> INPUT FOR THIS TASK:
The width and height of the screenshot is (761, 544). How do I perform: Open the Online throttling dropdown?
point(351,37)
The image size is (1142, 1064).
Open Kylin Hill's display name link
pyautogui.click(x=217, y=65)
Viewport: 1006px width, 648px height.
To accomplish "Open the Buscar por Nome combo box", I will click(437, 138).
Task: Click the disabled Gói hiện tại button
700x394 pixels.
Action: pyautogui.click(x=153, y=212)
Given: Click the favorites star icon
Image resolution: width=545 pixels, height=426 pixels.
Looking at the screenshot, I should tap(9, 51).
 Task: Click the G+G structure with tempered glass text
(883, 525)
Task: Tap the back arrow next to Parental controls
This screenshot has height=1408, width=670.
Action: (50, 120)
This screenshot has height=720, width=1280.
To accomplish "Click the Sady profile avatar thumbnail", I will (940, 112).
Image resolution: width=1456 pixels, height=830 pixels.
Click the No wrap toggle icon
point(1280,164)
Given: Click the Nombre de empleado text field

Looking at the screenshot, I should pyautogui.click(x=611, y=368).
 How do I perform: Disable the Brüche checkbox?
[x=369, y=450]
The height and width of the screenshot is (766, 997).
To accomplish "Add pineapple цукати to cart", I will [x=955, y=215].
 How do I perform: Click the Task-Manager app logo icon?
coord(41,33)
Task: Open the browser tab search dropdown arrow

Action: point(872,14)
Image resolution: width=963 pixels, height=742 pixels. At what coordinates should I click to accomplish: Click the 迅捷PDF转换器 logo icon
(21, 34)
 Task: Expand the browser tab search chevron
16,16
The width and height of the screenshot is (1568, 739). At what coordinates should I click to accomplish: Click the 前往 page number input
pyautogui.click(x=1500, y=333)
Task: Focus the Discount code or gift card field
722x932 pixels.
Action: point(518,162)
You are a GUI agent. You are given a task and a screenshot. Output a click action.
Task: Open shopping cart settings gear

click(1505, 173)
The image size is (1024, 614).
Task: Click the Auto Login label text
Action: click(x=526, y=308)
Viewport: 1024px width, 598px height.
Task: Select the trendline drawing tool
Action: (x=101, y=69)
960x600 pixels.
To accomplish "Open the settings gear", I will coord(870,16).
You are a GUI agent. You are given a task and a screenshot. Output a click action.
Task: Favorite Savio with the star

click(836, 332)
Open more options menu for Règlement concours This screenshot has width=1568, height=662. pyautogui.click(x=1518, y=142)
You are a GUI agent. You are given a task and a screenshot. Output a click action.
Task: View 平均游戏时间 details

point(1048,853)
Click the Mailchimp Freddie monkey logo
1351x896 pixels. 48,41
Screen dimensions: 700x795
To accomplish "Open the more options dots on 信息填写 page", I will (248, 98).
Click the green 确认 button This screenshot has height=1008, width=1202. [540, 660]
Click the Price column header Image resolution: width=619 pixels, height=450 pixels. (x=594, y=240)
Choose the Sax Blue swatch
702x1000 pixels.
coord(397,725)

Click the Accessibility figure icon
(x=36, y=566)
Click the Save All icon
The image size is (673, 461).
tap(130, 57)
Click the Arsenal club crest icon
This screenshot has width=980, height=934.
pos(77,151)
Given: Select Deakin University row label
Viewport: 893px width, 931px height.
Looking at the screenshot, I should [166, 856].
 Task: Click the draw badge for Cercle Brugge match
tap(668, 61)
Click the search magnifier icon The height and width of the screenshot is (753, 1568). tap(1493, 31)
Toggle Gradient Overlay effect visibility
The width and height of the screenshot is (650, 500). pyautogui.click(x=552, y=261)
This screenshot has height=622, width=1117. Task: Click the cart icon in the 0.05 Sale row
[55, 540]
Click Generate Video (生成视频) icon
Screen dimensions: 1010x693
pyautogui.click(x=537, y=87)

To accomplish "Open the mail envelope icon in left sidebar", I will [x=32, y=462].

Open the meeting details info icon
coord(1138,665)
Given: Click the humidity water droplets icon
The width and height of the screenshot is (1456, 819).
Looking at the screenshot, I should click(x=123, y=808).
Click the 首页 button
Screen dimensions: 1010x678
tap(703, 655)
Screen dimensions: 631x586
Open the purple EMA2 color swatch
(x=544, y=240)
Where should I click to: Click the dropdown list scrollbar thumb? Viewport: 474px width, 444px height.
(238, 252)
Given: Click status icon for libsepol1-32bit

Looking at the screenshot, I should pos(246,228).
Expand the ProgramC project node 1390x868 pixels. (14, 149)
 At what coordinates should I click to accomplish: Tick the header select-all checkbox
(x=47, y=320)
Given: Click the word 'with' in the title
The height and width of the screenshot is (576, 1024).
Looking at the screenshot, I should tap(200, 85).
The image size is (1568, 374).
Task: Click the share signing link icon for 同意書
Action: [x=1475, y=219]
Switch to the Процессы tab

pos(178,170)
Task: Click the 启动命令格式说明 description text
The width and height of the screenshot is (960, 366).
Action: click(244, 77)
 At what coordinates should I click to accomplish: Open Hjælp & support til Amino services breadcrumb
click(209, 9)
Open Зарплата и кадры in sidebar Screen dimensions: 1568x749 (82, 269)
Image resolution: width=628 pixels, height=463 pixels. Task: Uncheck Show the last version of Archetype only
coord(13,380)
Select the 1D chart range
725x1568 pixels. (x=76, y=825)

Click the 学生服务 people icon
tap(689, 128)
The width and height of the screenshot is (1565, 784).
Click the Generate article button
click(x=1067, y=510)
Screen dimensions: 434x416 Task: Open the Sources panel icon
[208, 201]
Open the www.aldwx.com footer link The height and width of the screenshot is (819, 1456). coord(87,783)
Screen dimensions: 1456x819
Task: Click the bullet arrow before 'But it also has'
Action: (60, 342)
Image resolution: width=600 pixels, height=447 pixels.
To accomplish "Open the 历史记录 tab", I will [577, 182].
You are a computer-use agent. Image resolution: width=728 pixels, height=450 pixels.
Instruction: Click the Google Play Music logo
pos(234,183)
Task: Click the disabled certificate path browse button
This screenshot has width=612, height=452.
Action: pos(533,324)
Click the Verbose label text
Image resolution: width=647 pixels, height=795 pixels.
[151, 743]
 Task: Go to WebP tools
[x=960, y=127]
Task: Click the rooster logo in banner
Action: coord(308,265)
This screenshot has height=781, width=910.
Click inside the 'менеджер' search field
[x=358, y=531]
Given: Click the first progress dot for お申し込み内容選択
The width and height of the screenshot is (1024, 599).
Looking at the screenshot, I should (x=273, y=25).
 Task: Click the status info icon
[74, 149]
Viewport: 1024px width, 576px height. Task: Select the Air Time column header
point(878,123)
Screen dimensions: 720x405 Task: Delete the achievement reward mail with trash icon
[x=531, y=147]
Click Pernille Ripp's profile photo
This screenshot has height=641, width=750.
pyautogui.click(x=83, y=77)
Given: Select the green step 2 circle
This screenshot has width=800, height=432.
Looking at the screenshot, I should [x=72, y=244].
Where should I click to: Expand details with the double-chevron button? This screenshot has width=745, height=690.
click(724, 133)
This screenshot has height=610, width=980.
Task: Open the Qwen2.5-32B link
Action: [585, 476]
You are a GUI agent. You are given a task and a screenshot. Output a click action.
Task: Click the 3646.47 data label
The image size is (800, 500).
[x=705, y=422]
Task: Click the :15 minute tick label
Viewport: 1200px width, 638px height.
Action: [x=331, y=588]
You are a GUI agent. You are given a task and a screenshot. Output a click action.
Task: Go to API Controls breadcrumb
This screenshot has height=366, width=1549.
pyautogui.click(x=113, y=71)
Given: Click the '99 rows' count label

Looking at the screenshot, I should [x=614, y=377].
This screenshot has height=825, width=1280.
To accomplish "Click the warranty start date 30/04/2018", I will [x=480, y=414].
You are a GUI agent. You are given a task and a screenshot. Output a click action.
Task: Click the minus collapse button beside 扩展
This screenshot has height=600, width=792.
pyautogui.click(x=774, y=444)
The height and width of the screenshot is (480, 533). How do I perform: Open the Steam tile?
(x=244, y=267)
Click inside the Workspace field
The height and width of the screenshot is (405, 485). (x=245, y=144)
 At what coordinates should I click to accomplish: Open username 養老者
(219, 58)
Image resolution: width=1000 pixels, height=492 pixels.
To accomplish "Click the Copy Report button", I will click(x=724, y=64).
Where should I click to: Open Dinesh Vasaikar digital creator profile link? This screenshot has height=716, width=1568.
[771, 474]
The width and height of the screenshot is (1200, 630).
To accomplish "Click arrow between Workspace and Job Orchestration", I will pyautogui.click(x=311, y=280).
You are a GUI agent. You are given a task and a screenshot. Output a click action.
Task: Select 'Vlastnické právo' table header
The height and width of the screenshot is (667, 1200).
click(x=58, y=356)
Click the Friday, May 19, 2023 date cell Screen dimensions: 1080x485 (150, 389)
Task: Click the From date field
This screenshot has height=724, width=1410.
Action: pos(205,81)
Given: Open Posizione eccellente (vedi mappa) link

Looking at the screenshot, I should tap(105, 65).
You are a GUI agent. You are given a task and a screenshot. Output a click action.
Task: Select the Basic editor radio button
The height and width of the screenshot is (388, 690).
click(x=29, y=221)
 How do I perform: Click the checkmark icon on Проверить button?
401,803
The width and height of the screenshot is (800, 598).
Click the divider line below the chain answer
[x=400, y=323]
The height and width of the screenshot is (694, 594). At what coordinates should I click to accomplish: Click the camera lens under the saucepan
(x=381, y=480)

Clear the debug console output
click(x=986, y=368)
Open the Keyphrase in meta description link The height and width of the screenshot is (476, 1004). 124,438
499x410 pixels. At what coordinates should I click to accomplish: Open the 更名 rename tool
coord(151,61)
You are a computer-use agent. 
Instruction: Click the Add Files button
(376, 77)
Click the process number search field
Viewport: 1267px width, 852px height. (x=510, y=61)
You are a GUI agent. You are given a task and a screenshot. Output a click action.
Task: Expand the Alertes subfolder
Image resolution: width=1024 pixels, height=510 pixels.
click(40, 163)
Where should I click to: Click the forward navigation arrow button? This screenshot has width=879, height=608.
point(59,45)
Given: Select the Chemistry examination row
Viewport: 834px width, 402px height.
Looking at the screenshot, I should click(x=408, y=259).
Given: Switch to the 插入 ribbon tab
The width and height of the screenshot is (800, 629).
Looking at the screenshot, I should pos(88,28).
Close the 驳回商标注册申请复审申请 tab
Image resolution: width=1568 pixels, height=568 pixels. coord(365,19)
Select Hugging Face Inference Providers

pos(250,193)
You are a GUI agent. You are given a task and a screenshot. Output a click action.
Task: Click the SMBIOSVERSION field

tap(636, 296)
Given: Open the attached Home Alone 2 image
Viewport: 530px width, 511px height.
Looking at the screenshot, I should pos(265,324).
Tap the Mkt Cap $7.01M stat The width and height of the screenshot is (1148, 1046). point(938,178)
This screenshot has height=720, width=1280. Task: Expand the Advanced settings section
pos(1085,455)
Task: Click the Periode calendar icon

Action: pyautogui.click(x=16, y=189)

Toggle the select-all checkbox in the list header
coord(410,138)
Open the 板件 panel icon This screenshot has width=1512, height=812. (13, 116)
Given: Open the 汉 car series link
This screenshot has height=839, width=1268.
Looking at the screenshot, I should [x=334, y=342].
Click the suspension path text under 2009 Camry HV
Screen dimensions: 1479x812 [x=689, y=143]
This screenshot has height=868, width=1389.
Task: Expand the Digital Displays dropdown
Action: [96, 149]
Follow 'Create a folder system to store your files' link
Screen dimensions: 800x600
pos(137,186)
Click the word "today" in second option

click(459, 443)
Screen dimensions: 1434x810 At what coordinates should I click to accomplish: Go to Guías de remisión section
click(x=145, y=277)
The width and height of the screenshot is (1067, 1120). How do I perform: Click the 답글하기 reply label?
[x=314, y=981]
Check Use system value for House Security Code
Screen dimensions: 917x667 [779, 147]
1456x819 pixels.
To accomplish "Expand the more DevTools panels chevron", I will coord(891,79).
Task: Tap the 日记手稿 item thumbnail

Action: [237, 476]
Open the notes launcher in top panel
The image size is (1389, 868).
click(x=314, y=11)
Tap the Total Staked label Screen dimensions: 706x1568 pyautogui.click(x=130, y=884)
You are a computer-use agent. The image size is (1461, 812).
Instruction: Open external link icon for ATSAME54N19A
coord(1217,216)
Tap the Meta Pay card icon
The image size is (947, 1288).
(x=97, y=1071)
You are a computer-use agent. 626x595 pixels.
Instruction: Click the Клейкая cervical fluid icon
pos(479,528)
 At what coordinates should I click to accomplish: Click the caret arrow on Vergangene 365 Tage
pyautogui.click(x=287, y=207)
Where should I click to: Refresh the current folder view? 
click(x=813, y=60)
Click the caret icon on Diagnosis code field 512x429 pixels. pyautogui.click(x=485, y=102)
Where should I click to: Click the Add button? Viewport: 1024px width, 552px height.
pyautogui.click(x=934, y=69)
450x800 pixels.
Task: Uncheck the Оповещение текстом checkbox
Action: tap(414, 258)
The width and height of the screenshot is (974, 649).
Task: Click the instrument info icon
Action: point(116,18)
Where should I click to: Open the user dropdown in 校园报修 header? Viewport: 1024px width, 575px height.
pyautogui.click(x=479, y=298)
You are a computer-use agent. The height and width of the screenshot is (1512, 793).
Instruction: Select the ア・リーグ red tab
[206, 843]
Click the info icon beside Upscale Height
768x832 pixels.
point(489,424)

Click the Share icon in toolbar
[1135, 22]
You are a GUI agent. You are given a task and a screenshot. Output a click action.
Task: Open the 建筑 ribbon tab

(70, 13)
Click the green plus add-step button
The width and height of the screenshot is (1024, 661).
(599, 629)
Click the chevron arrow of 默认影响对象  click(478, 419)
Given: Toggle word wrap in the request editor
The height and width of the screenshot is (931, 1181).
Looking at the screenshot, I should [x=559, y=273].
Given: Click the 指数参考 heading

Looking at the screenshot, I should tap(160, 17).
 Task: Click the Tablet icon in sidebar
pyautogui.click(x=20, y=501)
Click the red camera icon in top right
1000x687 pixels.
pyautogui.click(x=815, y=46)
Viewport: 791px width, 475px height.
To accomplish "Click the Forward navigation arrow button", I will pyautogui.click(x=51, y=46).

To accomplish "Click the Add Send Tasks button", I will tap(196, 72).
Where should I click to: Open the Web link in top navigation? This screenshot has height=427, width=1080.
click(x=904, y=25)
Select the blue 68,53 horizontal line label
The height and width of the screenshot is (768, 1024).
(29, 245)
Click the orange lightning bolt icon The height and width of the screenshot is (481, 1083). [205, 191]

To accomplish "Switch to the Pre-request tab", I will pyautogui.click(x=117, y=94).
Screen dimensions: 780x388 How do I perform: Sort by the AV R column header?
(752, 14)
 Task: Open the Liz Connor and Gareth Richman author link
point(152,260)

> WHAT THIS TASK INVOLVES:
Spot the lines above that mention "green" and copy them.

> ANSWER BELOW:
Click the green 确认 button This screenshot has height=1008, width=1202. [540, 660]
Given: Select the green step 2 circle
Click the green plus add-step button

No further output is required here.